A skilled workforce is critical to a strong economy. North Carolina’s 58 community colleges are providing communities with the tools needed to build their talent, knowledge and skills for strong local economies.
Golden LEAF staff recently joined EducationNC (EdNC) and the John M Belk Endowment on the Awake58 tour of North Carolina’s 58 community colleges with the purpose of personally observing the work that community colleges do in and for the state.
The tour served as an opportunity to showcase the broad influence that the state’s community colleges have in local communities, and how important partnerships, like the ongoing partnership with Golden LEAF, are critical to the state’s rural economy.
“Community colleges are the partner we need to help us live out our mission to transform the economy of rural, tobacco-dependent and economically distressed areas of North Carolina,” said Dan Gerlach, Golden LEAF President. “Simply put, Golden LEAF needs community colleges to thrive and succeed.”
The Golden LEAF Foundation has supported North Carolina’s community colleges for almost 20 years, investing $103 million in grants to support workforce training programs and scholarships at individual community colleges around the state. In addition, the Foundation has granted $8 million in statewide biotechnology training through the North Carolina Community College System.
Golden LEAF invests in building North Carolina’s human infrastructure. The Foundation has supported a range of community college training programs to fulfill this vision such as nursing, truck driving, welding, mechatronics, agribusiness, culinary arts, and advanced manufacturing.
Golden LEAF staff saw many of these grants in action. They were pleased with what they saw.
“Leaders at community colleges care about and are deeply invested in the communities they serve,” said Miranda Dalton, Golden LEAF Program Officer. “Community college leaders are in tune with their community’s strengths and challenges.”
When new needs arise, Golden LEAF is often asked to partner with community colleges by providing equipment or expanding available training space so that the employer can stay and grow in the area.

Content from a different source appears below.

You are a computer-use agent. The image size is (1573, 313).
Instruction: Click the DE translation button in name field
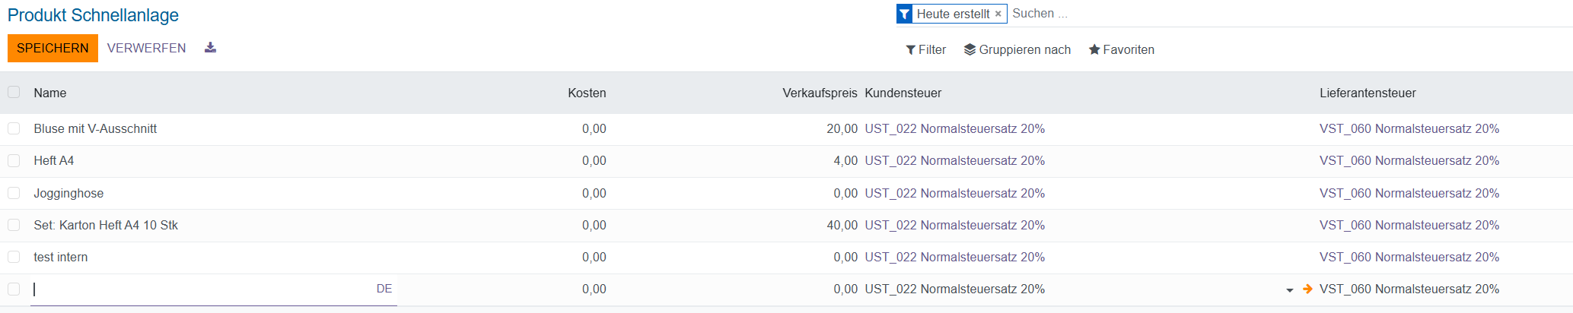pyautogui.click(x=384, y=289)
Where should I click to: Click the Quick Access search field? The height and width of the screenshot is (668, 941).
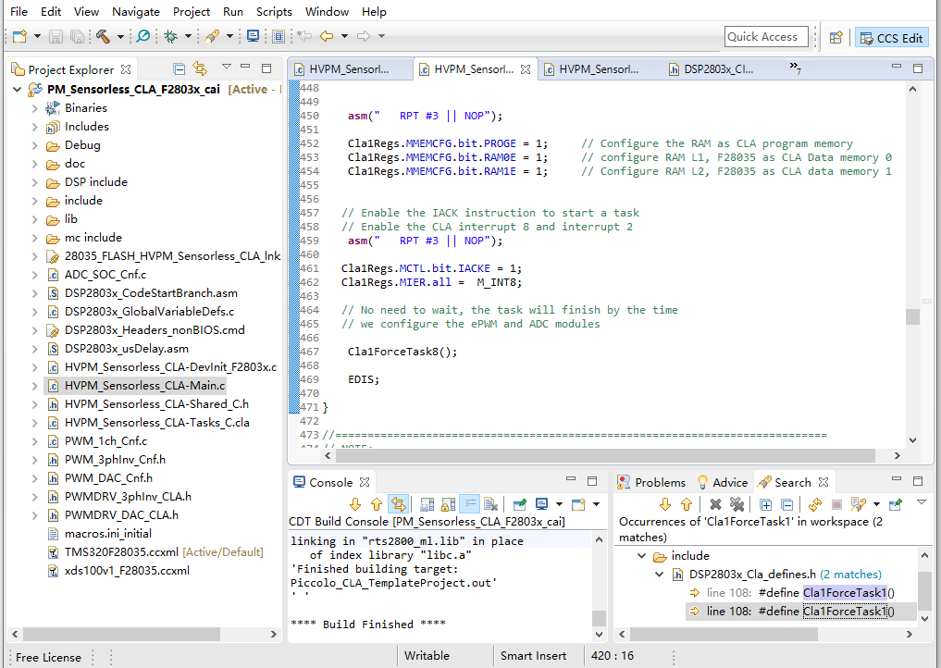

“The colleges work well with local industry to create the right training programs to prepare their students and local businesses for success,” said Jason Rochelle, Golden LEAF Program Officer.
Community colleges are ideal partners for the Foundation because successful workforce programs for Golden LEAF often include the placing of workers in new jobs or increasing the skills of incumbent workers. In the case of job creation or expansion projects, Golden LEAF asks community colleges to report employment numbers.
“These colleges are small enough to really know their students, care about their long-term success, and often help place them in local jobs,” said Marilyn Chism, Golden LEAF Program Officer.
Because of this close relationship with the colleges, Golden LEAF is better able to track its return on investment. Community colleges have consistently shown that they are both building the numbers of workers getting trained for available jobs and helping workers expand their skill sets.
“We have all heard about the skills-gap and challenges industry faces in finding qualified workers to fill jobs in a highly-automated and rapidly-changing global economy,” said Dr. Mark Sorrells, Golden LEAF Senior Vice President. “Strategic partnerships between education and industry are more critical than ever. The need to act collectively, to more closely align the education-to-work continuum, has increased as our state and national economies creep closer to full employment.”
Community colleges offer a broad range of services to more closely align the education-to-work continuum.
“Community colleges are a particularly strong fit for Golden LEAF’s work in rural economic development,” said Suzanne Keil, Golden LEAF Program Officer. “Not only do they provide access to workforce training programs but also to basic skills, preparation for bachelor’s degrees, vocational programs and needed industry credentials — and in a one-stop-shop.”